All that is needed is the line containing "Viewport: 1456px width, 833px height." together with each line after it, transcribed exactly to the end of the records.

<<<<

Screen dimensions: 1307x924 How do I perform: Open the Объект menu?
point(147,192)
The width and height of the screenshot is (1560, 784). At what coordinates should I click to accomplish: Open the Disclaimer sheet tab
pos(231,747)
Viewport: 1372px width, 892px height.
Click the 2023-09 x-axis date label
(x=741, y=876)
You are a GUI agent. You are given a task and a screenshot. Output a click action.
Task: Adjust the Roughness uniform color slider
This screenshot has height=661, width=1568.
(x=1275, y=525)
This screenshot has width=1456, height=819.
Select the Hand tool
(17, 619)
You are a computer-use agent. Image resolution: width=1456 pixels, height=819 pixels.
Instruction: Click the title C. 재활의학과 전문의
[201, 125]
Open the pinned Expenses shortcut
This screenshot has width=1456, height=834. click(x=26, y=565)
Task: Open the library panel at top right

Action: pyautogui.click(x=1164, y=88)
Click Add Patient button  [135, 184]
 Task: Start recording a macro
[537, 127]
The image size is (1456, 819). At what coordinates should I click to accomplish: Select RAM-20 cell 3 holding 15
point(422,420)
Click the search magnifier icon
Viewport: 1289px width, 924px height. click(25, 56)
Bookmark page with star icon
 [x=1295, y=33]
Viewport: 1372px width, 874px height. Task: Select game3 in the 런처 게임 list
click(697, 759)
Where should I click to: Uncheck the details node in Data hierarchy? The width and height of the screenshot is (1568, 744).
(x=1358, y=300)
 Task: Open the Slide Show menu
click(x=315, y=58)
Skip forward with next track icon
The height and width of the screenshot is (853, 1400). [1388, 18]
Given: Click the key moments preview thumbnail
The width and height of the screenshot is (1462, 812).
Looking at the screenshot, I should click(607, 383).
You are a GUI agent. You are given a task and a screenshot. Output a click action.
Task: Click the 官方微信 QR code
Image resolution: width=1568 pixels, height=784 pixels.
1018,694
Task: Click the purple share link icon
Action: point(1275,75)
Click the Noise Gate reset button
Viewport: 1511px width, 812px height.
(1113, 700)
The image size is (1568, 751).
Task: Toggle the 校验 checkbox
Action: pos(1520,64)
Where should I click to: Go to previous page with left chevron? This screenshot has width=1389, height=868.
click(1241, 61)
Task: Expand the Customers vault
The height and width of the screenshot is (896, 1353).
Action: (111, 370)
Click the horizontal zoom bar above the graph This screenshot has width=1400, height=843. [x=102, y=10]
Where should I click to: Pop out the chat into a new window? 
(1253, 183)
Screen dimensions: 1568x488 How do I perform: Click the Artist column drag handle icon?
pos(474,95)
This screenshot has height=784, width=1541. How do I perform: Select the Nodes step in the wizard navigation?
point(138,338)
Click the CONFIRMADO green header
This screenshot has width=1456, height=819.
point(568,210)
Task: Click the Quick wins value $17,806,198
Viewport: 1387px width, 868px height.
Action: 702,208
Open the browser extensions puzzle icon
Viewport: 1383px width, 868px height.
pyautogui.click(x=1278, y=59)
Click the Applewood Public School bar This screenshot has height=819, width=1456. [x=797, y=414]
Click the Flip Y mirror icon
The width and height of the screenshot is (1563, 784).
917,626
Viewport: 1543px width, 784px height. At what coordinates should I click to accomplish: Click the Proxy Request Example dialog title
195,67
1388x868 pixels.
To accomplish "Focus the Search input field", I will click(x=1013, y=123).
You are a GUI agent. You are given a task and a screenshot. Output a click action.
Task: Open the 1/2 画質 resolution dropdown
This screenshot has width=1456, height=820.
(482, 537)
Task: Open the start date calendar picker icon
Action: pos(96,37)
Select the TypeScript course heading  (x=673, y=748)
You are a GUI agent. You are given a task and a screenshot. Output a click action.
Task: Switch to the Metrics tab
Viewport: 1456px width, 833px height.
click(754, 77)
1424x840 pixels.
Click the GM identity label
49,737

>>>>

*RESPONSE TO THIS EXERCISE*.
Viewport: 1456px width, 833px height.
click(754, 77)
1424x840 pixels.
Click the GM identity label
49,737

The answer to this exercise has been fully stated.